Unitary Pseudogene PROMOTER

Q:
I am trying to find an example of a unitary pseudogene whose
promoter is known to be mutated as well and therefore the gene is
definitely non-functional. I can find articles stating there are many
examples of unitary pseudogenes in humans (e.g. Vitamin C) but none
seem to mention the promoter. Any thoughts?

A:
Our analyses compiled a number of activity features associated with pseudogenes (e.g. transcription, presence of functional Pol2 and TF binding sites in the upstream region, presence of open chromatin) that are available in online. Please see https://www.ncbi.nlm.nih.gov/pubmed/22951037 (http://pseudogene.org/psidr/ ) and https://www.ncbi.nlm.nih.gov/pubmed/25157146 (http://pseudogene.org/psicube/) for the functional characterisation of pseudogenes. In particular the unitary pseudogenes that do not have transcription, Pol2 and TF binding sites should be the ones to look at and to check the conservation or not of the promoter region.

**Directions**
Repeat word for word everything in the pseudogene promoter thread from "Unitary Pseudogene PROMOTER" down to "promoter. Any thoughts?". You won't need the lines to do any of this.

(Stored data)
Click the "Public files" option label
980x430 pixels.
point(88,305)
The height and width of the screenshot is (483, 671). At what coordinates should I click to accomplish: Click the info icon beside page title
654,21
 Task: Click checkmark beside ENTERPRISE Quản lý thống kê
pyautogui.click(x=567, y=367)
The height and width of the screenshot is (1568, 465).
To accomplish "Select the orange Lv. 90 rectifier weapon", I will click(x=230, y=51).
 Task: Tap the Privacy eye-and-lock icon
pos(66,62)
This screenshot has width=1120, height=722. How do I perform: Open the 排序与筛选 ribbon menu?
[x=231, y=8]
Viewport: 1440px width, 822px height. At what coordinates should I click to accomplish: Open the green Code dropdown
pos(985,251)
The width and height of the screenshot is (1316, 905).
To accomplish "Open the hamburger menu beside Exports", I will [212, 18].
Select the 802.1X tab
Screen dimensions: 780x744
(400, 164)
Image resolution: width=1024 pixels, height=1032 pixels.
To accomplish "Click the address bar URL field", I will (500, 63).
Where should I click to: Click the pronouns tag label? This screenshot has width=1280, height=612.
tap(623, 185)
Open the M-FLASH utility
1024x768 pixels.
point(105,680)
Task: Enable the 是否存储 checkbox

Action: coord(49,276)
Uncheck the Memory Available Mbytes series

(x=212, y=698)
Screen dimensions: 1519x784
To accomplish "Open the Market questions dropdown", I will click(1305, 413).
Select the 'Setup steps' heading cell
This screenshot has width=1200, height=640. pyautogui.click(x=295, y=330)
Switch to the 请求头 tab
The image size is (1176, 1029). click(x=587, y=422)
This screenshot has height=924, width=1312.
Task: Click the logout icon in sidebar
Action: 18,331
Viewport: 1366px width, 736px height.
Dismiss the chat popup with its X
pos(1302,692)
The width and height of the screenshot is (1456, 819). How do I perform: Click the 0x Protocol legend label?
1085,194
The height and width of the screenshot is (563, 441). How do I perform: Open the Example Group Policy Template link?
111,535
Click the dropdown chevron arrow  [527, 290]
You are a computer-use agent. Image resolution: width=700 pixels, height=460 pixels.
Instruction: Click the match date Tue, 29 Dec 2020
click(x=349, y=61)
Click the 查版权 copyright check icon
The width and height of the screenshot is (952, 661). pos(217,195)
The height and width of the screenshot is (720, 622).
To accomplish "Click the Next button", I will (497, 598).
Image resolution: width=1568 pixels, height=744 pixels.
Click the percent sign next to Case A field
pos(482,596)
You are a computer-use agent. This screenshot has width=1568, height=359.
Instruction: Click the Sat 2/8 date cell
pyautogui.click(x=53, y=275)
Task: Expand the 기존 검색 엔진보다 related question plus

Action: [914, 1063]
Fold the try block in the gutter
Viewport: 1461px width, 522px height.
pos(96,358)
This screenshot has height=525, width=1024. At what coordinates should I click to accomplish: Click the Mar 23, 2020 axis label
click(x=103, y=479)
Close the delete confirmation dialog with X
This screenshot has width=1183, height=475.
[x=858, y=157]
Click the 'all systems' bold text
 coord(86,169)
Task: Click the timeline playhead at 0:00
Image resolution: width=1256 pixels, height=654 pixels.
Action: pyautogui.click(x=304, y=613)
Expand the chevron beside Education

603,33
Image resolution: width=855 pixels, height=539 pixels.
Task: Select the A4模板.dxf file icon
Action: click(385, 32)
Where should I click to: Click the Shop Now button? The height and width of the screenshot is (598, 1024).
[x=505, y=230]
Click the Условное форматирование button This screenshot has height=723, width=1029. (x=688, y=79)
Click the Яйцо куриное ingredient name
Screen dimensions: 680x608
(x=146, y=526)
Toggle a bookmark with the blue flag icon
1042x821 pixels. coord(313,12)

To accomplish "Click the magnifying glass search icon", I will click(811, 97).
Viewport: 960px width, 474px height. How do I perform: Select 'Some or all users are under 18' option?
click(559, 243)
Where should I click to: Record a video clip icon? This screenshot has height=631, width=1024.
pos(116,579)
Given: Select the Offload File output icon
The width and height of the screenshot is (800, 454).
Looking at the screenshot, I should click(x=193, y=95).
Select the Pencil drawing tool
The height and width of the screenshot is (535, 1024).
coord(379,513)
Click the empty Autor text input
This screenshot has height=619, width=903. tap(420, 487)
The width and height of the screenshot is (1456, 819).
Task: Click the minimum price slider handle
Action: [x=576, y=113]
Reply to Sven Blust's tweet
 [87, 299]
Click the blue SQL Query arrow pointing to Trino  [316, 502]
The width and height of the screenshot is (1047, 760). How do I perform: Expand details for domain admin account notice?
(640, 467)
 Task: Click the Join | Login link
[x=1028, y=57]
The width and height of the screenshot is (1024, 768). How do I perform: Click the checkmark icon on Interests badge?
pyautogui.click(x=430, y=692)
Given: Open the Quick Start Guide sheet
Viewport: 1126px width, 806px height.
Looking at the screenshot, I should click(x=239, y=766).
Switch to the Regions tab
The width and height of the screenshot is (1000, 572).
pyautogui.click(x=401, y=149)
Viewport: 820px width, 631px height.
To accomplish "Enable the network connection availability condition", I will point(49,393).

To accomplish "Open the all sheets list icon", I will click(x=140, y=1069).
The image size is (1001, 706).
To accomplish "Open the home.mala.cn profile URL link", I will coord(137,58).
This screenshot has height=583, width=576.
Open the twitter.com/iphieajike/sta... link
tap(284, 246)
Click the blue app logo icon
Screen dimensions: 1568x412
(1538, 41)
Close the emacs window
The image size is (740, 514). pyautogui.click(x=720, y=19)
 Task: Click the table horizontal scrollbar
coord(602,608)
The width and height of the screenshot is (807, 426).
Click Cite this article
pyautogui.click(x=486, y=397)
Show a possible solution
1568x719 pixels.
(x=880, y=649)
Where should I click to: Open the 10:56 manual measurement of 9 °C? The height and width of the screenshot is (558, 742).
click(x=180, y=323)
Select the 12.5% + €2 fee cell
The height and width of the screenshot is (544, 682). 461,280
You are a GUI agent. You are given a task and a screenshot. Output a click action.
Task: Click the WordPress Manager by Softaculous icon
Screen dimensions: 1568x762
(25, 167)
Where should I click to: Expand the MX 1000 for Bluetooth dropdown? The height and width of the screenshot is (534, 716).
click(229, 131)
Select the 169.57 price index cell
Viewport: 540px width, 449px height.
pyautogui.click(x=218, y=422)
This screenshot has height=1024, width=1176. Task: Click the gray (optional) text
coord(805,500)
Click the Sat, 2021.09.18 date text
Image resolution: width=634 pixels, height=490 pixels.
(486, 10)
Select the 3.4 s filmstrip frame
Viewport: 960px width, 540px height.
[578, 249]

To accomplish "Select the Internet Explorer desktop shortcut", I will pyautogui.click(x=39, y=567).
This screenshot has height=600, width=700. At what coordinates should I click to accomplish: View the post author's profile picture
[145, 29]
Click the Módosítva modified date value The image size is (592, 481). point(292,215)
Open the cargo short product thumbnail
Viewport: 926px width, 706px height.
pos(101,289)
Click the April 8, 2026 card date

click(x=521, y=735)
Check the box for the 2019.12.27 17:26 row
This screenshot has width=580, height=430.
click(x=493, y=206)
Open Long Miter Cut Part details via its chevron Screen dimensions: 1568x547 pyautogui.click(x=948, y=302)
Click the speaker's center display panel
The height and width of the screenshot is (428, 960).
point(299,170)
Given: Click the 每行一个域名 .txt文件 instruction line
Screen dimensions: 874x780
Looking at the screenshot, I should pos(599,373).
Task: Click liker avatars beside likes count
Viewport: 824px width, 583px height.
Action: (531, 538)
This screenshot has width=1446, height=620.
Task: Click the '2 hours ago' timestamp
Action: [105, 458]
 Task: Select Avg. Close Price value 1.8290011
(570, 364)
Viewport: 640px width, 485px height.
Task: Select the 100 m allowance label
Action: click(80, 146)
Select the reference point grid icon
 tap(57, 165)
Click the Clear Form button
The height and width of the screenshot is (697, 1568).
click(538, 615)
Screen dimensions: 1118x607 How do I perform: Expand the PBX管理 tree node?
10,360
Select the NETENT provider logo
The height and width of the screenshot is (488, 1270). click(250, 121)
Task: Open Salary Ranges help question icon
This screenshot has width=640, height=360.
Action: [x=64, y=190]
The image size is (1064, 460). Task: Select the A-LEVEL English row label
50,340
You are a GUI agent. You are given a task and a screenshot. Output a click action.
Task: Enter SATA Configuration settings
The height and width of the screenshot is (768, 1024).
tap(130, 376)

**Written reply**
Unitary Pseudogene PROMOTER

Q:
I am trying to find an example of a unitary pseudogene whose
promoter is known to be mutated as well and therefore the gene is
definitely non-functional. I can find articles stating there are many
examples of unitary pseudogenes in humans (e.g. Vitamin C) but none
seem to mention the promoter. Any thoughts?